El mundo, antes
de razonar como adulto, me resultó un lugar inapropiado. Mis padres me
prohibieron la palabra Perón, la peor de todas, como Eva, malas palabras. En el
Jardín tuve mi primera confusión. La maestra de la Sala Azul pidió que
levantaran la mano, quienes querían a Perón y Evita. La única que no lo hizo
fui yo. La Señorita me preguntó el porqué, le dije que Pa y Ma me prohibían
decir malas palabras y menos quererlas. A Mamá la dejaron cesante. Cuando
llegué a casa me dio un coscorrón, mientras me preguntaba si yo era idiota.

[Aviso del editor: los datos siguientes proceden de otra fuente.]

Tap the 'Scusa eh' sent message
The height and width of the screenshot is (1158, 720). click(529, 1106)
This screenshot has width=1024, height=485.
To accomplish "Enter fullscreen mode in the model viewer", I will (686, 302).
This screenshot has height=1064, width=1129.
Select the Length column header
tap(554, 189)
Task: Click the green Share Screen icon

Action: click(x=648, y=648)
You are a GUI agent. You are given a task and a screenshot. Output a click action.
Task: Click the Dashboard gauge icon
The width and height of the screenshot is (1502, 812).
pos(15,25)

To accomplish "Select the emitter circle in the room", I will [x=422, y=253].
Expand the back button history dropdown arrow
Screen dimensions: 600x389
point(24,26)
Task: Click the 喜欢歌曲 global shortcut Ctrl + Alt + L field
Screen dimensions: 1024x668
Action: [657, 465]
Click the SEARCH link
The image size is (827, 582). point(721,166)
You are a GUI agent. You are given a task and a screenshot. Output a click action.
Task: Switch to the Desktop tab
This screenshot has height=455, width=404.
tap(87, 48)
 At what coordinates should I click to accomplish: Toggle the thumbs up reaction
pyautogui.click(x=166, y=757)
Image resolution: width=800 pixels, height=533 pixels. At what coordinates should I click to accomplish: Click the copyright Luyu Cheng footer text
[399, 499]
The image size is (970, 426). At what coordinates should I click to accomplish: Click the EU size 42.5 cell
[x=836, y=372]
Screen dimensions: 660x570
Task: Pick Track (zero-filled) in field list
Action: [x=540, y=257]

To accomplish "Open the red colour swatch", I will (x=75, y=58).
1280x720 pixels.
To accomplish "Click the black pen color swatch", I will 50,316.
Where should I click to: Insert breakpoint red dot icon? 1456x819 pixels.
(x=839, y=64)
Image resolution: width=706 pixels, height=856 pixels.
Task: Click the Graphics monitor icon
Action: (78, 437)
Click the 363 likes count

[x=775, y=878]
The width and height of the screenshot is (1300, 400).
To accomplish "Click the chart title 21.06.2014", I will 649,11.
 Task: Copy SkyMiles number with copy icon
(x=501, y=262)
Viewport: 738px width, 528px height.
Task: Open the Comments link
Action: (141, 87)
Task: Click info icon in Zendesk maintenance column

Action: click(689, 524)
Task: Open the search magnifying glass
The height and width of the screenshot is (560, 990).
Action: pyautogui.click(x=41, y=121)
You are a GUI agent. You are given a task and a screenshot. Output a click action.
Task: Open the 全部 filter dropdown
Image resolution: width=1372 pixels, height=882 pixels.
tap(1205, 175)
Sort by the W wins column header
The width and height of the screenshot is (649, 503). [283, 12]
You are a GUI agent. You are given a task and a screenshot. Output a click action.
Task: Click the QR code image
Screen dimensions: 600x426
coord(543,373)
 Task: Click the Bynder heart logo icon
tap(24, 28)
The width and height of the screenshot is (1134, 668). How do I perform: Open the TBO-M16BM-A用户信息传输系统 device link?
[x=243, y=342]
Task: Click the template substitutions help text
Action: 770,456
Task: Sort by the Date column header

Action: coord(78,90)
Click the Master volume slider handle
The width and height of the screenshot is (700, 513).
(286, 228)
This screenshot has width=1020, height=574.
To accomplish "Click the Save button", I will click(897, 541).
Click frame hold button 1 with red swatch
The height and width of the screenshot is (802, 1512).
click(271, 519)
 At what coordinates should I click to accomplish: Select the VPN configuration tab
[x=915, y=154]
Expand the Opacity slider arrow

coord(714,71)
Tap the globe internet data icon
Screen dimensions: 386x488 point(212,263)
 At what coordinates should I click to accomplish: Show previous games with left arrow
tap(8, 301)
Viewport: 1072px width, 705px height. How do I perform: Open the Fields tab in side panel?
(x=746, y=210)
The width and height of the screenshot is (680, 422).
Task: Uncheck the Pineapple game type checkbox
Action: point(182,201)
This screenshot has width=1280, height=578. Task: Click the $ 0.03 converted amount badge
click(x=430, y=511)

Pero si ella me había dicho, ¿cómo era? ¿No es que lo que los padres dicen se
obedece? En la foto que tengo veo mi cara de no entender, los otros niños están
sonrientes y yo con seriedad constipada.
Mi padre
trabajaba en Asesoría de Gobierno, un cargo menor que le permitió terminar su
carrera. Un día me llevó para mostrar a sus compañeros qué linda hija tenía. Me
preguntaban cosas y como charleta metiche realicé un largo monólogo donde les
rogué que no me preguntaran si quería a las malas palabras. Todos quedaron en
ascuas, menos el Jefe de mi padre, que me sentó en su falda y me pidió que le
dijera en el oído de cuáles palabras se trataba. No hablé pero le señalé su
escudito en la solapa y formulé que esos dos eran malas palabras, las peores,
según mis papis. Dejaron cesante a mi Padre, que no me pegó, pero tardó una
semana en dirigirme la palabra. Mamá hablaba por él, pero pegando empujones,
cada vez que me encontraba.
El castigo fue
vivir con mi abuela durante un año, hasta que la mala palabra cayó. En ese
pueblo polvoriento, me divertí tanto, que el mundo no me pareció tan
inapropiado. Papá me perdonó con un exabrupto de regalos. Mamá no, ella nunca
supo perdonar a nadie que no fuera de origen animal.
Crecí en el agobio
de las contradicciones. Fui chica para hacer cosas divertidas y grande para la
terribilidad de secar los platos y lavar mis calzones. La juventud a través de
ligeros compromisos político-ideológicos desarrollaron la frase consabida:
“Casi toda injusticia era dada por las contradicciones del sistema.”
Seguí
imprudente, una noche de dictadura militar, observé desde un auto, unas diez
personas con ametralladoras y de civil, formando pasillo en una casa
particular. Por el medio arrastraban de los pelos, a puntapiés, a un grupo de
chicos de mi edad. Fui a la comisaría más cercana y relaté el episodio rogando
que fueran de inmediato, el episodio era cerca. Me pidieron documentos y me
llevaron a una celda. Pasé unas tres horas, hasta que tres tipos me arrancaron
del jaulón y me abandonaron en una plaza desconocida. Había uno bueno, que les
decía a los otros que yo era tonta. Pensaba igual que Mami.
Fui expulsada de
mi grupo anarquista. El mundo no me parecía: era un lugar inhóspito. Y que
tenga noticias, lo sigue siendo.
Cuando fui
grande, terminé viviendo en un pueblucho de apariencia inofensivo. Las
apariencias son aliadas de lo inhóspito. En plena democracia, habiendo vivido
en las ciudades más sanguinarias de este país, sin sufrir ni un rasguño. Vecinos
inmediatos, llaman a la policía dos o tres veces por año, presentando quejas de
mi conducta inapropiada: gritar por la tala de árboles, protestar por el avance
de la construcción sobre las Sierras o dejar gotitas, cuando riego, en el piso
encerado del porchecito de mi vecina. ¿Y? ¿Es inapropiado o no?